= Instruction =
Edit everything from the line containing "Where should I click to: Select the Government" down to the line containing "Action: tap(8, 293)", replacing "segment" with "band" and changing nothing else. Return only those lines.

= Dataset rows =
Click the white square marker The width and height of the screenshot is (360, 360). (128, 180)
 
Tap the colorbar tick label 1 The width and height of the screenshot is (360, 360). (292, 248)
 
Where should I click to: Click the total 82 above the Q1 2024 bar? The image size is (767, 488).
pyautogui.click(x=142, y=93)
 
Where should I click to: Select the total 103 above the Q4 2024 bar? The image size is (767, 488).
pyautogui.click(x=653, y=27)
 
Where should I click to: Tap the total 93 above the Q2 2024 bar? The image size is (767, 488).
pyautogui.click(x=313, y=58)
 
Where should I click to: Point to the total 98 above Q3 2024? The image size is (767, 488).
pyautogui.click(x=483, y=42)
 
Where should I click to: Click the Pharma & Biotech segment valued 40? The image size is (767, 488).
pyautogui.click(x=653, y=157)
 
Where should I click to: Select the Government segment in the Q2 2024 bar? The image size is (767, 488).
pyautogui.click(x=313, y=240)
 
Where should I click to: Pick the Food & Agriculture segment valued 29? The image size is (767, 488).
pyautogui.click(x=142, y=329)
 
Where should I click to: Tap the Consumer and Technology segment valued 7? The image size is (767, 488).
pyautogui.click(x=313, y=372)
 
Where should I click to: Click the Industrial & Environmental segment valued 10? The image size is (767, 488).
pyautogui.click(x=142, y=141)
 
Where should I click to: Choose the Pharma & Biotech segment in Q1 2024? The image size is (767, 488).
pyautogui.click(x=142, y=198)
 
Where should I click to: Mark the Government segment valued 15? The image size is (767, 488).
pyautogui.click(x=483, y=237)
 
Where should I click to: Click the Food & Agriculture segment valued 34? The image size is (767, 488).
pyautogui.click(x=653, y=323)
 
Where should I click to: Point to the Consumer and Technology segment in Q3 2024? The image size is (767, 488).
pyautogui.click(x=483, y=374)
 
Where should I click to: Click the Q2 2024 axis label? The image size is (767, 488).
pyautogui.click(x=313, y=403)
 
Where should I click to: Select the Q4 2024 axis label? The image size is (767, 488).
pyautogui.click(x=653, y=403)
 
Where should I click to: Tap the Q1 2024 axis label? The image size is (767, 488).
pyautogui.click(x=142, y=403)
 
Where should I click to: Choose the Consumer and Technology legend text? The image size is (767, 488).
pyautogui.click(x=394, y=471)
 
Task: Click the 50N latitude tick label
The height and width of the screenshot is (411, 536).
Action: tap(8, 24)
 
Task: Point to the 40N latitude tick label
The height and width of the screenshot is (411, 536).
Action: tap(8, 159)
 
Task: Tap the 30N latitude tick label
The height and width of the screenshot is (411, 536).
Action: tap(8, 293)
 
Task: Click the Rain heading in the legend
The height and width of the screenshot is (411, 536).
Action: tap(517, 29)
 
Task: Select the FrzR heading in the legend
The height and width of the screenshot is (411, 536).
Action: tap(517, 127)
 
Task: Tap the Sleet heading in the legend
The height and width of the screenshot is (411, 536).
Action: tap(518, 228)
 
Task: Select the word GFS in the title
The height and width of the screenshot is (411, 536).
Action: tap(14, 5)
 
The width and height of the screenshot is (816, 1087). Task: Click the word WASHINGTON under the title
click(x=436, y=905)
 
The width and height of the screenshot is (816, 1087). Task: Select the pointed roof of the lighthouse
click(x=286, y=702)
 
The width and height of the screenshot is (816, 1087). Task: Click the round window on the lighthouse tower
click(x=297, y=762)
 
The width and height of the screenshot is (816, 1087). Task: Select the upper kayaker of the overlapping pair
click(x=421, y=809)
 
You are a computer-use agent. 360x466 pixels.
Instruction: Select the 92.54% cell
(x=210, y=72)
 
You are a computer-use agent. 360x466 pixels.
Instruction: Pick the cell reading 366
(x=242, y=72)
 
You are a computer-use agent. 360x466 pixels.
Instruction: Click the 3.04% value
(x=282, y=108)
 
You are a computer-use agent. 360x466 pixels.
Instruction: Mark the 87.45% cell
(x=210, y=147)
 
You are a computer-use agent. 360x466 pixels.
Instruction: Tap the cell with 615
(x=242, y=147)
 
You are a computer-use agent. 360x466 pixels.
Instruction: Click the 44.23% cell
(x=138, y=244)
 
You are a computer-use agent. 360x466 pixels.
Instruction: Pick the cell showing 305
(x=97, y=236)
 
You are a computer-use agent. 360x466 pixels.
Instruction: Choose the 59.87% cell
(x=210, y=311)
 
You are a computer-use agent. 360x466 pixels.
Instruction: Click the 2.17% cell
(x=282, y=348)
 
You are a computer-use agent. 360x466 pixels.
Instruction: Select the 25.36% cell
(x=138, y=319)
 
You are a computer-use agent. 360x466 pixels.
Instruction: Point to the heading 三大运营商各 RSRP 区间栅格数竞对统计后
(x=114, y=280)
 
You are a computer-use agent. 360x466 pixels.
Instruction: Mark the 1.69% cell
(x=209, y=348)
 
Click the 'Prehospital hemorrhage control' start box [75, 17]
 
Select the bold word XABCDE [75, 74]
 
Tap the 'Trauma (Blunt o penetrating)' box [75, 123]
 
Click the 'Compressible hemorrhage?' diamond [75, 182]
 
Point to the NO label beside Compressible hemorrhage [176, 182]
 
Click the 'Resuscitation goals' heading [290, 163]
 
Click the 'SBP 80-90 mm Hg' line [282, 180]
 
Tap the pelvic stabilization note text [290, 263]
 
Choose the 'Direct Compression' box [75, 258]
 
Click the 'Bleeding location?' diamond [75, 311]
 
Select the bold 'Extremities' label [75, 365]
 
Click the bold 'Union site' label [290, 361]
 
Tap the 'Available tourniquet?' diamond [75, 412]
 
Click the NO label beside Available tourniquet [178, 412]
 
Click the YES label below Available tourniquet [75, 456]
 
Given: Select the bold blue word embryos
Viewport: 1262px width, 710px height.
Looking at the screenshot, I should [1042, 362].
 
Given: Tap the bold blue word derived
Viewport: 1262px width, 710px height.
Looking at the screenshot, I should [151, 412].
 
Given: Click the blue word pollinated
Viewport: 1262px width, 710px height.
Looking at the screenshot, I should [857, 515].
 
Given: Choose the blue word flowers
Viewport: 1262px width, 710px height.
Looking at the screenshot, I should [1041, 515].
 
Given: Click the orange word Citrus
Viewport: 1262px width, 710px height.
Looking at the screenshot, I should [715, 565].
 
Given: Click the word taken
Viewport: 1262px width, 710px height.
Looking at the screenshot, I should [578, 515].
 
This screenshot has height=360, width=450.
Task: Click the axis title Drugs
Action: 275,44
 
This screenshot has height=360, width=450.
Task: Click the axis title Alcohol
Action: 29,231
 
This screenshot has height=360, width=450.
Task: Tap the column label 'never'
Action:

= Complete response =
Where should I click to: Select the Government band in the Q2 2024 bar? The image size is (767, 488).
pyautogui.click(x=313, y=240)
 
Where should I click to: Pick the Food & Agriculture band valued 29? The image size is (767, 488).
pyautogui.click(x=142, y=329)
 
Where should I click to: Tap the Consumer and Technology band valued 7? The image size is (767, 488).
pyautogui.click(x=313, y=372)
 
Where should I click to: Click the Industrial & Environmental band valued 10? The image size is (767, 488).
pyautogui.click(x=142, y=141)
 
Where should I click to: Choose the Pharma & Biotech band in Q1 2024? The image size is (767, 488).
pyautogui.click(x=142, y=198)
 
Where should I click to: Mark the Government band valued 15? The image size is (767, 488).
pyautogui.click(x=483, y=237)
 
Where should I click to: Click the Food & Agriculture band valued 34? The image size is (767, 488).
pyautogui.click(x=653, y=323)
 
Where should I click to: Point to the Consumer and Technology band in Q3 2024? The image size is (767, 488).
pyautogui.click(x=483, y=374)
 
Where should I click to: Click the Q2 2024 axis label? The image size is (767, 488).
pyautogui.click(x=313, y=403)
 
Where should I click to: Select the Q4 2024 axis label? The image size is (767, 488).
pyautogui.click(x=653, y=403)
 
Where should I click to: Tap the Q1 2024 axis label? The image size is (767, 488).
pyautogui.click(x=142, y=403)
 
Where should I click to: Choose the Consumer and Technology legend text? The image size is (767, 488).
pyautogui.click(x=394, y=471)
 
Task: Click the 50N latitude tick label
The height and width of the screenshot is (411, 536).
Action: tap(8, 24)
 
Task: Point to the 40N latitude tick label
The height and width of the screenshot is (411, 536).
Action: tap(8, 159)
 
Task: Tap the 30N latitude tick label
The height and width of the screenshot is (411, 536).
Action: tap(8, 293)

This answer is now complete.